We did have to keep increasing the dose of the Diazoxide until we reached the maximum for his weight. His dosage had to be increased on a bi-weekly basis while in the NICU. River was also on a continuous feed through an NG tube and never really felt hungry. Needless to say, he never wanted to drink much from the bottle. After much deliberation and discussion we finally gave in and decided to have the surgery to put in a feeding tube (g-tube). A g-tube meant we could finally take him home!

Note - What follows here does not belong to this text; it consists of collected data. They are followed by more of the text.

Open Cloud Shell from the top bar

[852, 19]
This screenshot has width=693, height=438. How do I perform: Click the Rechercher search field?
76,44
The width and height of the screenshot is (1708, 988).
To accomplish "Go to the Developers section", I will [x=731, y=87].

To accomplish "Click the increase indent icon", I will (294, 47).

After 8 weeks of anxiously waiting, we did get the results of the genetic testing back. River has defect of the ABCC8 gene and on the specific chromosome 3992g->a, which is a defect traced back to Germany and the Ashkanzi Jews. This defect causes diffuse hyperinsulinism. I still remember getting that news, it was a rough day. It broke my heart to know that this condition would never go away and that this would be a life-long battle for our son. This was news that no mom or day ever wants to hear. I was in complete shock and it took a while for "life-long" to really sink in. I kept asking "why us, why my baby?"

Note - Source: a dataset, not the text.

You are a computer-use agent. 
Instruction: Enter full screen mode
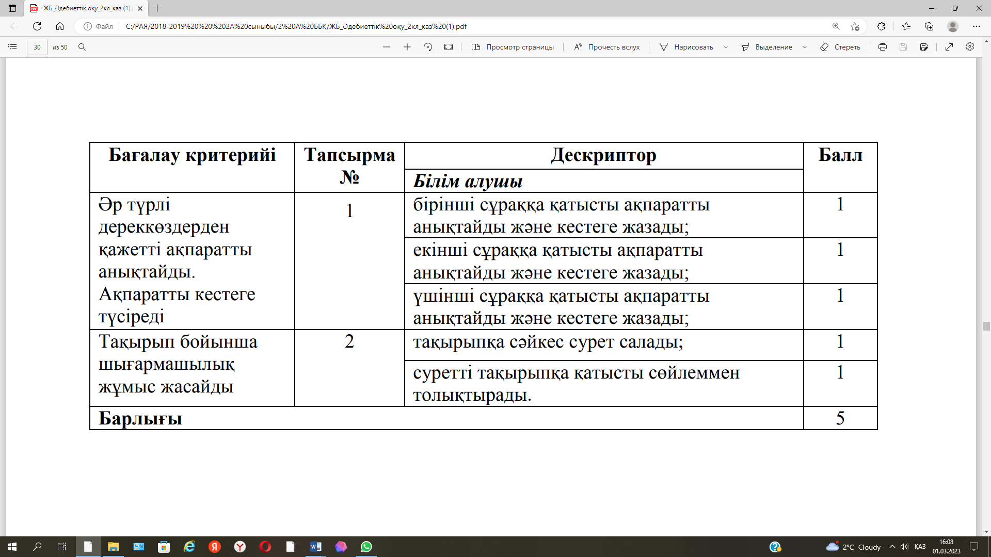[949, 47]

After a 2.5 month stay in the NICU, River was finally able to come home. The first week at home was very stressful keeping up with his feeding schedule and medications. Once we got into a routine, it became much easier. We were just so happy to have him home where he belonged! He is now on diazoxide and is fed over an hour and a half through the G-tube. He gets Pediasure mixed with polycose and Pro-phree to add extra calories. River can only go about 1.5 hours without food before his blood sugar drops below 70. As of now, we are able to keep his blood sugar above 70 after a fasting period, although he does on occasion drop into the 60's. Our goal is to keep up with the feeding regimen and diazoxide to prevent him from having a pancreatectomy. It has been a rough road, but we are willing to do what it takes to keep his blood sugar stable. We are looking forward to what the future holds for River as we hear it gets easier after the first couple of years!